Textauszug:
╔══
Entscheidungsstichwort (Thema)

Aufstockungsunterhalt bei geringer Einkommensdifferenz

 

Leitsatz (redaktionell)

Ein Anspruch auf Aufstockungsunterhalt nach § 1573 Abs. 2 BGB kann auch bei geringer Einkommensdifferenz bestehen.

 

Normenkette

BGB § 1573 Abs. 2

 

Verfahrensgang

AG Lörrach (Urteil vom 11.12.2008; Aktenzeichen 10 F 596/08)

 

Tenor

1. Auf die Berufung des Beklagten wird das Urteil des AG - Familiengerichts - Lörrach vom 11.12.2008 (10 F 596/08) abgeändert und wie folgt neu gefasst:

a) Der Beklagte wird verurteilt, an die Klägerin einen laufenden nachehelichen Unterhalt für die Zeit von Juli bis Dezember 2008 von monatlich 161 EUR und ab Januar 2009 von monatlich 63 EUR zu zahlen. Der Ehegattenunterhalt ist jeweils im Voraus bis zum Dritten eines Monats fällig.

b) Die Verpflichtung des Beklagten zur Leistung von nachehelichen Unterhalt wird befristet bis zum Ablauf des 31.12.2016.

2. Im Übrigen wird die Berufung des Beklagten zurückgewiesen.
╚══
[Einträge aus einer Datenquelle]
╔══
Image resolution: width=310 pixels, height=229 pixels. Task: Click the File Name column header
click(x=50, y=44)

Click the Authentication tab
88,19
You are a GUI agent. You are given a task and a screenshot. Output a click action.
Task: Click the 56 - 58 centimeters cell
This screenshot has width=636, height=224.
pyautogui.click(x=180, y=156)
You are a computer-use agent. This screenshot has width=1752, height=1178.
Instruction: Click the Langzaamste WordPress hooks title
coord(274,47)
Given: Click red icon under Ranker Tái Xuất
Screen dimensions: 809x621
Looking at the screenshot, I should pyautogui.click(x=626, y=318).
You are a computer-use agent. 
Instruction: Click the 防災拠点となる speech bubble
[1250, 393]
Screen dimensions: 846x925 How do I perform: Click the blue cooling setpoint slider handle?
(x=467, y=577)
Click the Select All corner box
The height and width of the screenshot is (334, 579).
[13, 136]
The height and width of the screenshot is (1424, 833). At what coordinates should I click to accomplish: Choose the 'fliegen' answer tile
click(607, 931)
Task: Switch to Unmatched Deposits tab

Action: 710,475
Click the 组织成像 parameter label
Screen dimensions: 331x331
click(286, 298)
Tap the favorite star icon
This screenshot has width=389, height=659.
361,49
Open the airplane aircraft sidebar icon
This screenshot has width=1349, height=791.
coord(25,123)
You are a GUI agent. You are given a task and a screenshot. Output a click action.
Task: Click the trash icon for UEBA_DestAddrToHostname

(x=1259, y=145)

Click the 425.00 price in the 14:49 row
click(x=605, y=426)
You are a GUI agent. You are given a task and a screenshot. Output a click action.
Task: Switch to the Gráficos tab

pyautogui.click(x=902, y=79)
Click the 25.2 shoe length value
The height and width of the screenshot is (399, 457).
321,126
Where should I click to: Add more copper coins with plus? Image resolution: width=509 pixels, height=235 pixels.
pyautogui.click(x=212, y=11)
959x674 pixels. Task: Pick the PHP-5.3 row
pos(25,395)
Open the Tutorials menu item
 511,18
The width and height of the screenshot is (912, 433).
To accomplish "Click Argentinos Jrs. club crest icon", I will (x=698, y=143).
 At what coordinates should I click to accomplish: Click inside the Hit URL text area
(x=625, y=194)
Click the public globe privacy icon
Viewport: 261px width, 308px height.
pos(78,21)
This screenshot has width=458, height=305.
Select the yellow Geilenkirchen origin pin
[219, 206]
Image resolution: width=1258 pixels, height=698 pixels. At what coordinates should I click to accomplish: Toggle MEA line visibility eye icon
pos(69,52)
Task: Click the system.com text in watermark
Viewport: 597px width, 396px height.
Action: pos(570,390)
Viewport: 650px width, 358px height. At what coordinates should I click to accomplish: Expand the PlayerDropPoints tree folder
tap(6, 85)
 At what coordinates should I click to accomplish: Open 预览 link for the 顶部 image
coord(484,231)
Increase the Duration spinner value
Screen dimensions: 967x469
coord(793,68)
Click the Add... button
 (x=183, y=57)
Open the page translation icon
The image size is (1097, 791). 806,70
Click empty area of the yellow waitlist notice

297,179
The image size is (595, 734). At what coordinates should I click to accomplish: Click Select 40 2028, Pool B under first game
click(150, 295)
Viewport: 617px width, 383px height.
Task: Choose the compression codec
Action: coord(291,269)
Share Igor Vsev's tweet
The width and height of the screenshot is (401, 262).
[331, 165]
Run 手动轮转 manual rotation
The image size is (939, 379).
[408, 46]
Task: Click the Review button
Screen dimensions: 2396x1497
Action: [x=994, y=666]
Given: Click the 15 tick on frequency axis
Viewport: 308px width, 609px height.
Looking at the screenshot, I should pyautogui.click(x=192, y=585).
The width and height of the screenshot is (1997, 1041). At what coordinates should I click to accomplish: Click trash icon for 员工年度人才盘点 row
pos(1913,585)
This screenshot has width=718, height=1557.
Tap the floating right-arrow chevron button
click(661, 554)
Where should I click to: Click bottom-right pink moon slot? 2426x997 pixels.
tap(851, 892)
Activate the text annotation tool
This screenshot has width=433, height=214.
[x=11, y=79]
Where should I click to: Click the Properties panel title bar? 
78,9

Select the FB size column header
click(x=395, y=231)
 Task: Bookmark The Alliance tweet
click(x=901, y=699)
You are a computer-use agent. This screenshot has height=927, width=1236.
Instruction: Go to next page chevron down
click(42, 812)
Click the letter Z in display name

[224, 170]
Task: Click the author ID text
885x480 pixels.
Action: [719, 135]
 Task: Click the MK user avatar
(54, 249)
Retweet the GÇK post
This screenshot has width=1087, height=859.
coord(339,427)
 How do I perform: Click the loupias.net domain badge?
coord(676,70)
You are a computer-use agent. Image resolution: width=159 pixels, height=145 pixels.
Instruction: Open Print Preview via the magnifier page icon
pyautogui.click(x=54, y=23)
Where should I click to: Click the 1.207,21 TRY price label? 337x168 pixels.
╚══
Aufgabe: Schreiben Sie den Auszug zum Aufstockungsunterhalt vollständig und wortgetreu ab. Das Material steht in keinem Zusammenhang mit dem Auszug zum Aufstockungsunterhalt.

Lösung:
Entscheidungsstichwort (Thema)

Aufstockungsunterhalt bei geringer Einkommensdifferenz

 

Leitsatz (redaktionell)

Ein Anspruch auf Aufstockungsunterhalt nach § 1573 Abs. 2 BGB kann auch bei geringer Einkommensdifferenz bestehen.

 

Normenkette

BGB § 1573 Abs. 2

 

Verfahrensgang

AG Lörrach (Urteil vom 11.12.2008; Aktenzeichen 10 F 596/08)

 

Tenor

1. Auf die Berufung des Beklagten wird das Urteil des AG - Familiengerichts - Lörrach vom 11.12.2008 (10 F 596/08) abgeändert und wie folgt neu gefasst:

a) Der Beklagte wird verurteilt, an die Klägerin einen laufenden nachehelichen Unterhalt für die Zeit von Juli bis Dezember 2008 von monatlich 161 EUR und ab Januar 2009 von monatlich 63 EUR zu zahlen. Der Ehegattenunterhalt ist jeweils im Voraus bis zum Dritten eines Monats fällig.

b) Die Verpflichtung des Beklagten zur Leistung von nachehelichen Unterhalt wird befristet bis zum Ablauf des 31.12.2016.

2. Im Übrigen wird die Berufung des Beklagten zurückgewiesen.